Zeke's Guide to Being Fancy

It’s not easy for everybody to be fancy, especially you losers. Luckily I got the drop on being fancy before it got mainstream.

Check it:

Get a monkey – Is there anything funnier than a monkey? Yes, a drunk monkey. Get one for yourself so it can get you beer and throw feces at poor people without monkeys.

Make sure your monocle doubles as a flask – If you’re not wearing a monocle right now you’re probably reading the wrong website. So big whoop, you have a monocle; does it double as a flask? Didn’t think so, step your game up.

Get a driver – Is there anything funnier than a drunk monkey? Yes, a drunk monkey getting a DUI. Except now you don’t have a driver, so just hire Morgan Freeman to drive you around.
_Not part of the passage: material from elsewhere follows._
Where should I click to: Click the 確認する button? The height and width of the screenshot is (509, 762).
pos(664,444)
Case closed.

Drink PBR out of a champagne glass – Just kidding that’s stupid, man up.

Paraphernalia accessories – Let’s say you need to move to your new mansion in the Bahamas. Where are you going to put your bong? Buckled in the front seat? Morgan Freeman isn’t going to approve of your fancy-less tact. Maybe you have 100 pipes; that’s not fancy even if they’re bedazzled. What you need to do is get a fancy hat to go with each pipe.

Eat diamonds on the regular – Is there anything funnier than a drunk monkey getting a DUI? Yes, a drunk monkey getting a DUI throwing your diamond filled feces at police officers.